Some of these actions are sins that I am guilty of committing and must now learn to atone for. Though I am not solely responsible, nor should the American people as a whole be held entirely responsible for the abnormal political situation we are in, citizens are one of the key animals within the political environment, and we are all also complicit in our own ways of contributing to its fragile ecosystem. Through our decisions, we have helped “normalize” a world where the Trump Administration feels it has the ability to disrespect women’s safety without any recourse, and now we’re living with the consequences.
“What does require deeper analysis is why the Trump Administration is so determined to further normalize acts of domestic and sexual violence again women.”
So now, let’s take a look at the Trump Administration. The White House’s handling of the Porter allegations has been far from what most people would consider “normal.” Even after photographs surfaced of Porter’s ex-wife with a black eye, rather than condemning Porter, the White House defended him. White House Chief of Staff John Kelly maintained his initial statement that Porter “is a man of true integrity and honor,” and President Trump stated that “He did a very good job when he was in the White House, and we hope he has a wonderful career… It was very sad when we heard about it, and certainly he’s also very sad… We absolutely wish him well.” It doesn’t require a background in political science or Hill experience to know that the Trump Administration’s response is morally repugnant and ought to be condemned from all sides of the aisle. That’s a given.
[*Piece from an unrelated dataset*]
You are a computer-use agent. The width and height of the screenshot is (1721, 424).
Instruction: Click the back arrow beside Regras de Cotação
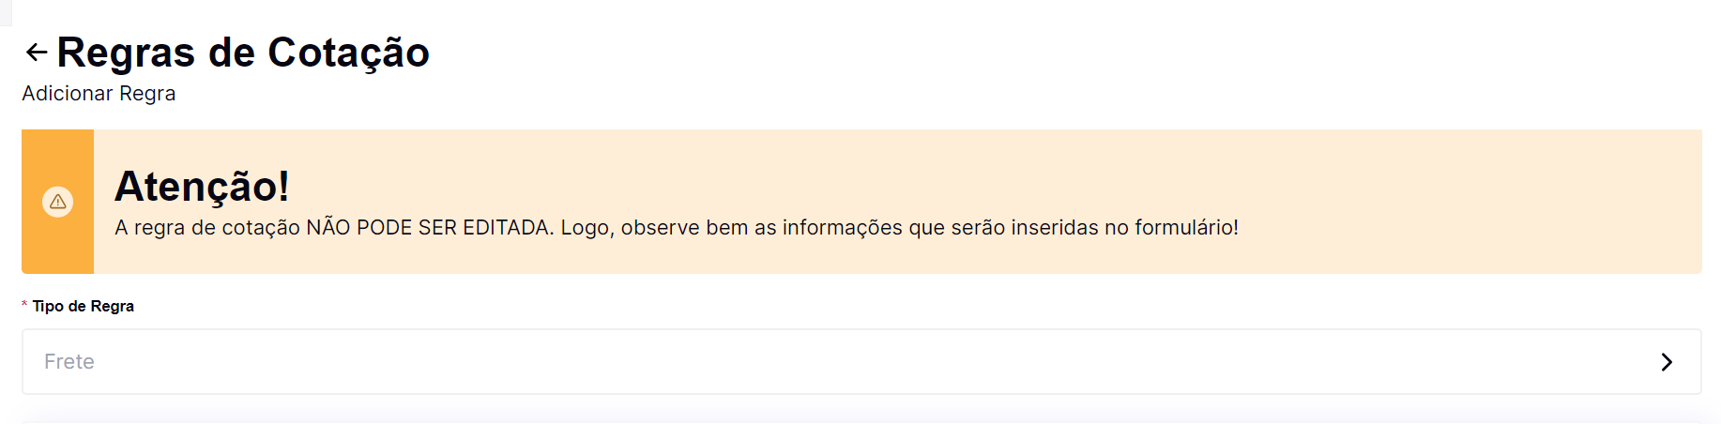37,53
But what does require deeper analysis is why the Trump Administration is so determined to further normalize acts of domestic and sexual violence again women. Rob Porter isn’t the first man the Trump Administration has supported despite a clear and troublesome history of abuse—lest we forget previous White House comments regarding Roy Moore and Steve Wynn—and he won’t be the last. But why? For a long time, I’ve struggled in vain to find a logical explanation behind the White House’s inability to do something as simple as disavow an alleged domestic abuser, alleged pedophile, and an alleged sexual assaulter. But after much recent thought, I’ve found the answer—President Trump can’t face the “man in the mirror.”
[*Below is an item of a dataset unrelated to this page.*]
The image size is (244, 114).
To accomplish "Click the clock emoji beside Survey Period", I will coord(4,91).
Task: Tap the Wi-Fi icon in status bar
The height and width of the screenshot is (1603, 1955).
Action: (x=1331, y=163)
It’s well-known that the president has his own unique and troubled history regarding women. He’s been recorded bragging about non-consensually grabbing women “by the pussy,” publicly threatened violence against female opponents, and been accused of sexual misconduct by twenty-one women. If the White House were to make so much as a simple statement disavowing the conduct of Porter, Moore, or Wynn, it would set an irrevocable precedent that men who harm women ought to be held accountable for their actions. And President Trump is, without a doubt, a man with a history of harming women who’s never been held accountable for any wrongdoing in his life.
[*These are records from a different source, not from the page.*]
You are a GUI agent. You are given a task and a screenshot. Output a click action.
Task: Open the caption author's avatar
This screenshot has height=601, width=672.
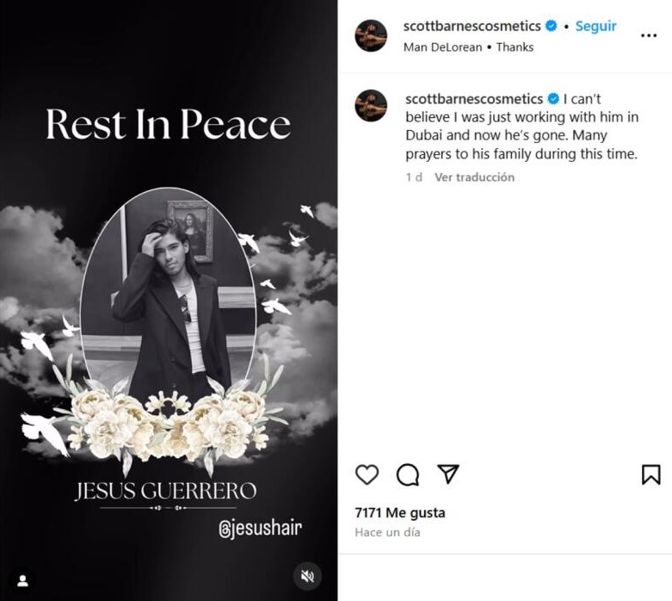coord(371,106)
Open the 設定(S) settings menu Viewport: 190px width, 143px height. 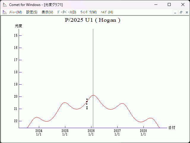[x=32, y=12]
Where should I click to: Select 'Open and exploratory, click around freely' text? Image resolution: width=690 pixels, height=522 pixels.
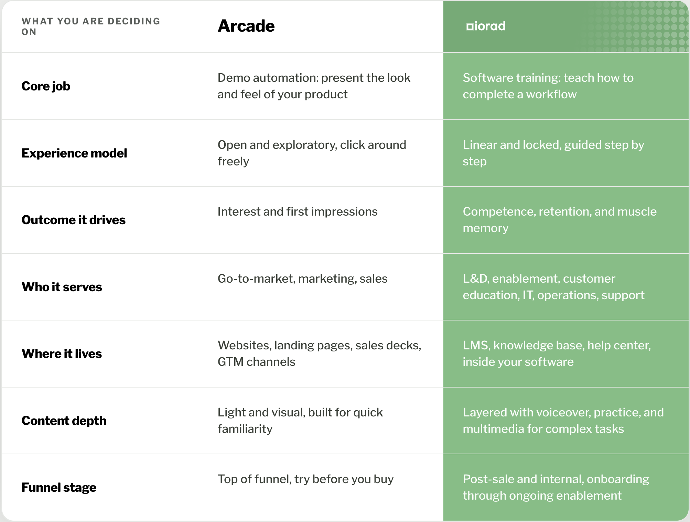[312, 153]
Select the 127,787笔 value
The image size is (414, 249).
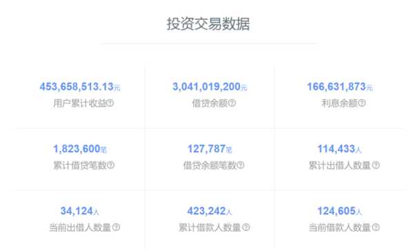[210, 149]
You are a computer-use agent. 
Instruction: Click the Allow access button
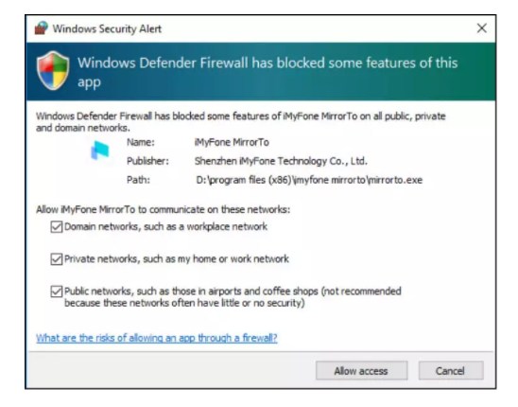[x=361, y=371]

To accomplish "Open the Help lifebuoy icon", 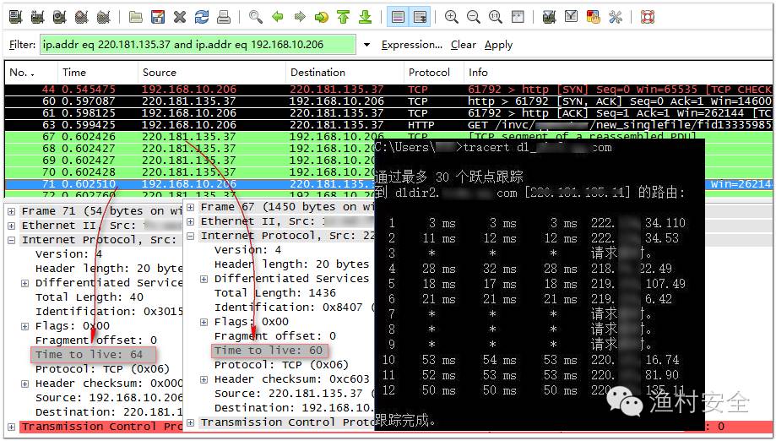I will (x=647, y=17).
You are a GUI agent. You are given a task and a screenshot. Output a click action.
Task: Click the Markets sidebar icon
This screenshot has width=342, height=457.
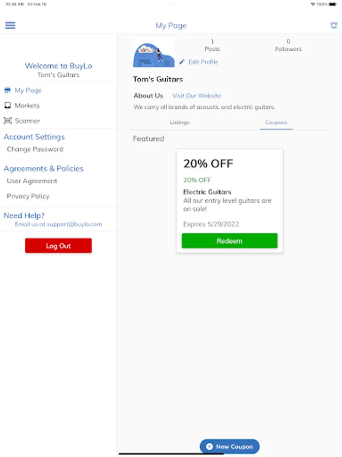click(x=8, y=106)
So how can we hold this administration accountable? In short, by first holding ourselves accountable. Systematic social change can’t happen until we name the problems within our own actions and assumptions. Because right now in America, for nearly 1 in 3 women, domestic violence has forced itself into their normal. For 1 in 5 women, rape has forced itself into their normal. But together we must create a new normal, where acts of domestic and sexual assault are met with zero tolerance, be it inside our own house, our neighbor’s house, or the White House.